Support Questions

clouderazone · ‎02-04-2016

What is the difference between Partitioner, Combiner, Shuffle and sort phase in Map Reduce. What is the order of execution of these phases. My understanding of the process flow is as follows:

1) Each Map Task output is Partitioned and sorted in memory and Combiner functions runs on it. This output is written to local disk called as Intermediate Data.

2) All the intermediate data from all the DataNodes go through a phase called Shuffle and sort and which is taken care by Hadoop Framework.

3) Sorted output is given as input to Reducers.
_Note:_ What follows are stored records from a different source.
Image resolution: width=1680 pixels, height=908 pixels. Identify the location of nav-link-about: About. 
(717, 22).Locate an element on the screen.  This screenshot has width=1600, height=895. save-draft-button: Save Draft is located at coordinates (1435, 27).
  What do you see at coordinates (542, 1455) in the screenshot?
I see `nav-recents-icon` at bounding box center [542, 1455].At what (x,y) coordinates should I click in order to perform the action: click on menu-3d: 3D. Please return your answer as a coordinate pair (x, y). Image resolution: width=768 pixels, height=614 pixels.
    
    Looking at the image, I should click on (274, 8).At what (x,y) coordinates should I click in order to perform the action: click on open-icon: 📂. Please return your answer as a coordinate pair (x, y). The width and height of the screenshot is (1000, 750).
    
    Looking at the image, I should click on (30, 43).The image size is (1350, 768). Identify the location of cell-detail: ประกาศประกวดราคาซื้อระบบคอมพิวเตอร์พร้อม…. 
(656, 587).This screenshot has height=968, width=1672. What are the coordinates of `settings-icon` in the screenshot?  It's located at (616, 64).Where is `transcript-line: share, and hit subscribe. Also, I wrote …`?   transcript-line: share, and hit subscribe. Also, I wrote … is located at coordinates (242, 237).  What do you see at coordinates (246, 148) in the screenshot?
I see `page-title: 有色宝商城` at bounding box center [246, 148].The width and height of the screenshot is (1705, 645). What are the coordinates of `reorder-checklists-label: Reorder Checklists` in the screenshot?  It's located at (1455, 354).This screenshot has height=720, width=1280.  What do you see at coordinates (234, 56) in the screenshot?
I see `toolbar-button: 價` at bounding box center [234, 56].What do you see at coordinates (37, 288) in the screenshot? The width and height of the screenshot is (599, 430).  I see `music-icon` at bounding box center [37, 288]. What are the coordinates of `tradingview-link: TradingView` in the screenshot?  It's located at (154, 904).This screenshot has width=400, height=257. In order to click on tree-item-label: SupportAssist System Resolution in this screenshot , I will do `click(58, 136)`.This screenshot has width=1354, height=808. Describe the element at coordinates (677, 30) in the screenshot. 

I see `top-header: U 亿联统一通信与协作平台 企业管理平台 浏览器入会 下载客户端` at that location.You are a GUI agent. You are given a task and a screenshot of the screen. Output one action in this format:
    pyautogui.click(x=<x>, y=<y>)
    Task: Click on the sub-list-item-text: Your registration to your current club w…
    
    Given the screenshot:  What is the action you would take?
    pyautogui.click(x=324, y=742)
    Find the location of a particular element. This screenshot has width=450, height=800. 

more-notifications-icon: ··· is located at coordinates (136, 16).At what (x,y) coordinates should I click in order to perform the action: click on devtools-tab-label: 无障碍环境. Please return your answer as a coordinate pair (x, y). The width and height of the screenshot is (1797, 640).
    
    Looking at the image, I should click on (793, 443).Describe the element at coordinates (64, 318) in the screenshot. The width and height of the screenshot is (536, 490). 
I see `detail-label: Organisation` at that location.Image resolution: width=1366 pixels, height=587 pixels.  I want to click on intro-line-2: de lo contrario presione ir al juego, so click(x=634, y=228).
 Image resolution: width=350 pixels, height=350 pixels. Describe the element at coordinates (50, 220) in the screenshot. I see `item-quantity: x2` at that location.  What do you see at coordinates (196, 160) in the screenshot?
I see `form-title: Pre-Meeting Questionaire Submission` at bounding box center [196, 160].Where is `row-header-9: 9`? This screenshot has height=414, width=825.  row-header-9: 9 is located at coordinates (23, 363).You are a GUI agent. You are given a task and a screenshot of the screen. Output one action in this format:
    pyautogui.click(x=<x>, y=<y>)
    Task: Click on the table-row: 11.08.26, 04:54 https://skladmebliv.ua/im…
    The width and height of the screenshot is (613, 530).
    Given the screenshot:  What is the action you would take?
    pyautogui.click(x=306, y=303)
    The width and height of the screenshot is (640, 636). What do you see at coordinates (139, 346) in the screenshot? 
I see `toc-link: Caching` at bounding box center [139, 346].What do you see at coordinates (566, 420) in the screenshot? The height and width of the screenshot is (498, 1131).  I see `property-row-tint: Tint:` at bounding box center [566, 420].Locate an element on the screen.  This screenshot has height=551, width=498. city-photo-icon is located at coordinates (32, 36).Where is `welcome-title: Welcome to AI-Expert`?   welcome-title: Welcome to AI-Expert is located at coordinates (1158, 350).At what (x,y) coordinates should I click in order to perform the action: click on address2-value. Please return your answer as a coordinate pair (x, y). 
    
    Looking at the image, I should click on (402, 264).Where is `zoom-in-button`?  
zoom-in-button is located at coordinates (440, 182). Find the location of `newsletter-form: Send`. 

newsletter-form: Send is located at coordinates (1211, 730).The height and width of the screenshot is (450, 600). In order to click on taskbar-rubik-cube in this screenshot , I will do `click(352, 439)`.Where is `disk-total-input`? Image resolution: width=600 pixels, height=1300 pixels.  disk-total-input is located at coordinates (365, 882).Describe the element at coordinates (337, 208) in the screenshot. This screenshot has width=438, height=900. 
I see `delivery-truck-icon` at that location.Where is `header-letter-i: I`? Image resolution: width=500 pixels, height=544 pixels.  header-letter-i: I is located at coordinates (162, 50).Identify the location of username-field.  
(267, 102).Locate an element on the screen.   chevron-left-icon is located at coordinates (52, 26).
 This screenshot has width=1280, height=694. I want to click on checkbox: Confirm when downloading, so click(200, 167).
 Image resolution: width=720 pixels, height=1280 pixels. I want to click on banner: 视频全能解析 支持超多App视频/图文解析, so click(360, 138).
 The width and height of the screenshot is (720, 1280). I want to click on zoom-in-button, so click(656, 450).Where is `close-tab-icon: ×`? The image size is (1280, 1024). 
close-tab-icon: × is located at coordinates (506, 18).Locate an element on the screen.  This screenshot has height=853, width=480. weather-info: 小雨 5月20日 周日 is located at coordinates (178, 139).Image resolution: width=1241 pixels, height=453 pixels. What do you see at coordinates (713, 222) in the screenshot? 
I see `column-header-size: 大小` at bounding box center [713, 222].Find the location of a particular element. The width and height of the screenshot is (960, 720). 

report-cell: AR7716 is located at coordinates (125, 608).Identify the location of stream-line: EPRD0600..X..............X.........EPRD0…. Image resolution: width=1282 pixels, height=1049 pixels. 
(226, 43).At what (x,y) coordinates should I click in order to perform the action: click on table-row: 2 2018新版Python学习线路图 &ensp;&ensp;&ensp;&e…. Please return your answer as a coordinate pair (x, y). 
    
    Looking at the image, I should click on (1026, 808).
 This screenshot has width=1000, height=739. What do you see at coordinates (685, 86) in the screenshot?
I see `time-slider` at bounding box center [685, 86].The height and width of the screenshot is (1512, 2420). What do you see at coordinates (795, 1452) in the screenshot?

Please verify if the process flow is correct and provide your valuable inputs.

bleonhardi · ‎02-04-2016

https://developer.yahoo.com/hadoop/tutorial/module4.html

Map -> Combiner -> Partitioner -> Sort -> Shuffle -> Sort -> Reduce

https://farm3.static.flickr.com/2374/3529959828_0b689d1d5c_o.png

https://farm3.static.flickr.com/2275/3529146683_c8247ff6db_o.png

View solution in original post

bleonhardi · ‎02-07-2016

May I ask why you care? Any specific curiosity or performance problem or just curiosity?

satyap · ‎03-28-2017

@ Benjamin Leonhardi Why sorting is written before shuffling? I think sorting always happen after the shuffling. As there is already combiner to combine(sort) the output on single node. I think when all intermediated data collected using shuffling then sorting is use to make one single input file, which will use by reducer.